But identifying and using the right auto websites can help you. A lot.
The experience with websites such as Edmunds.com, AutoTrader.com and Kelley Blue Book is so important, in fact, that it can influence the likelihood that you’ll reach out to a dealership afterward.
So, for the third straight year, J.D. Power, the marketing information services firm, conducted a study of third-party auto websites, ranking 16 of them on a 1,000-point customer-satisfaction scale based on information/content, appearance, navigation and response time.
They also give the auto websites Power Circle Ratings to make it a bit easier to interpret the results.

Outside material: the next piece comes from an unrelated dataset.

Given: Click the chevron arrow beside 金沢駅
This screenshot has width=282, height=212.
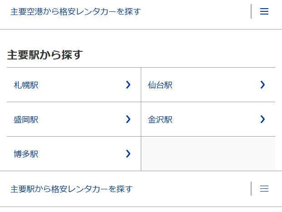Looking at the screenshot, I should [x=262, y=119].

Of 16 auto websites evaluated by J.D. Power, the 11 that rated at three circles or above were:
Five circles (the equivalent of five stars): NADAguides (768 points) and Cars.com (763).
Four circles: The Car Connection (760 points), CarGurus (759), AutoTrader.com (758), Edmunds.com (757) and Autobytel (752).
Three circles: U.S. News Best Cars (750 points), Carsdirect.com (749), Kelley Blue Book (743) and MSN Autos (740) – the last two despite falling just below the industry average in the evaluation.
“When shopping online, a positive automotive third-party website experience can influence shoppers’ inclination to reach out directly to a dealer to request information about the vehicle they are researching,” said Arianne Walker, an automotive media and marketing executive at J.D. Power.
How big a difference can it make to have a five-circle experience compared to, say, a two-circle experience, the lowest rating among the 16 websites?
“Vehicle shoppers who are highly satisfied with their shopping experience on an automotive third-party website are 10 times more likely to request information from a dealership than those who have a poor shopping experience,” according to the J.D. Power study.
Other key findings of the study are:
Overall, 79 percent of shoppers are looking for vehicle price when searching inventory, with used-vehicle shoppers (84 percent) more interested in price compared to new-vehicle shoppers (75 percent).
The majority of vehicle shoppers (67 percent) prefer to be contacted by a dealership through email, followed by phone (18 percent) and mail (5 percent).
Millennials, or Gen Y, shoppers (born 1977-1994) are more willing to share personal information than Baby Boomers (1946-1964) when submitting a quote request to a dealership.
The type of personal information vehicle shoppers are least willing to share with dealerships include credit score, household income range, birth date and mobile phone number.
The website study was based on evaluations from more than 5,000 new- and used-vehicle shoppers who indicated they would be in the market for a vehicle within the next 24 months.